Extracted text:

El Paso Intelligence Center (EPIC) at the core of border patrol

The El Paso Intelligence Center (EPIC), a multi-agency regional intelligence center in El Paso, Texas, gathers and disseminates information about drug and weapons trafficking, alien smuggling, and terrorism activities. The agencies at the core are the Drug Enforcement Administration, Customs and Border Protection, and Immigration and Customs Enforcement, and includes representatives from more than 15 other agencies. EPIC is run jointly by the DEA and U.S. Customs and Border Protection (CBP), which is part of the Department of Homeland Security (DHS).

To improve drug and border enforcement operations on the Southwest border of the United States, the Department of Justice (DOJ) recommended establishing a regional intelligence center in 1974. The El Paso Intelligence Center (EPIC) would be staffed by representatives of the Drug Enforcement Administration, US Customs Service, and US Immigration and Naturalization Service. The agencies in the El Paso Intelligence Center would collect and disseminate information about drug smuggling, illegal immigration, and weapons smuggling to support law enforcement agencies in the area.

Data shown:
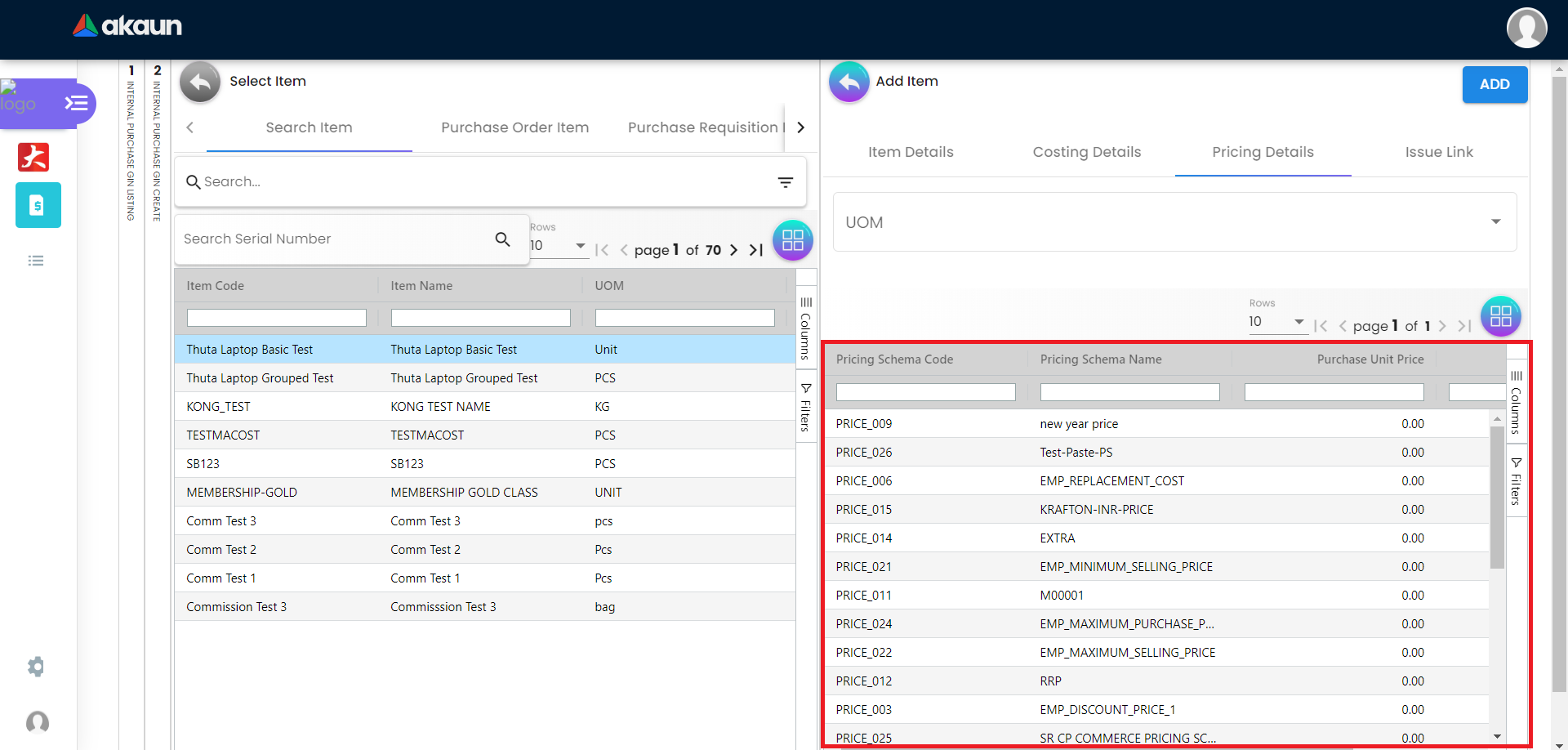Switch to the Costing Details tab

Directions: Translate this sentence from the text on the El Paso Intelligence Center into Spanish: "EPIC is run jointly by the DEA and U.S. Customs and Border Protection (CBP), which is part of the Department of Homeland Security (DHS)." The material is not needed for this work.

Output for this exercise: EPIC está dirigido conjuntamente por la DEA y la Oficina de Aduanas y Protección Fronteriza de EE. UU. (CBP), que forma parte del Departamento de Seguridad Nacional (DHS).